G-Com prévoit aussi d’améliorer la qualité de l’éducation locale. En faisant de l’éducation le thème de sa compétition pour développeurs, la convention a récompensé les jeux permettant aux jeunes d’apprendre des concepts complexes. Le jeu vidéo qui a gagné (voir bande-annonce ci-dessous) présente un extraterrestre qui enseigne la physique alors que le jeu qui est arrivé en second place utilise un personnage miniature qui se balade dans le corps humain pour enseigner la biologie.

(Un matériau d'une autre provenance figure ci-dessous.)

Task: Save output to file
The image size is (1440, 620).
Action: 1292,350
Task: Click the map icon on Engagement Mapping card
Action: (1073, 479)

Tasneem affirme que « [leur] objectif c’est que ces jeux soient un jour utilisés dans les écoles, une fois qu’ils seront passés par le processus d’incubation chez Verso ».
Ces aspirations peuvent sembler ambitieuses pour un groupe de jeunes diplômées pourtant G-Com a récolté beaucoup de soutiens, surtout de la part de ses homologues masculins chez GameTako, une communauté de joueurs indies aussi basés à Riyad. Dirigé par son créateur Abdullah Hamed, Tasneem raconte que GameTako « était l’un de [leurs] premiers sponsors et [qu’ils ont] toujours collaboré avec eux ».
Les femmes de la communauté digitale ont aussi accouru pour participer à l’événement. Le patron de Tasneem, Esra Assery, la dynamique fondatrice de l’agence de marketing digital local eTree, a fait beaucoup pour soutenir ce projet, explique Tasneem Salim. Lors de la table ronde Wamda for Women à Riyad en mai dernier sur les politiques et les modèles à suivre dans le monde du travail, Esra Assery avait réussi à nous convaincre de l’importance que eTree apporte au développement de l’esprit créatif chez ses employés.
Ces temps-ci, Tasneem admet qu’elle n’a pas vraiment le temps de jouer. Même si elles ont grandi avec Donkey Gong et Super Mario, son équipe et elle doivent maintenant trouver du temps pour finaliser les derniers titres.
Et comme si ces ambitions ne suffisaient pas, son équipe finalise un documentaire sur les développeuses locales de jeux vidéo et sur les membres d’Ubisoft, mettant en avant l’expansion du milieu dans tout le monde arabe.
L’idée c’est de pouvoir faire parler de celles qui deviendraient les nouvelles stars de la communauté. Tasneem Salim espère à ce sujet que « on pourra commencer à voir des success stories, à la fin de cette année, que ce soit dans notre communauté ou ailleurs. On espère soutenir et faire partie de cette success story et continuer à nous développer ».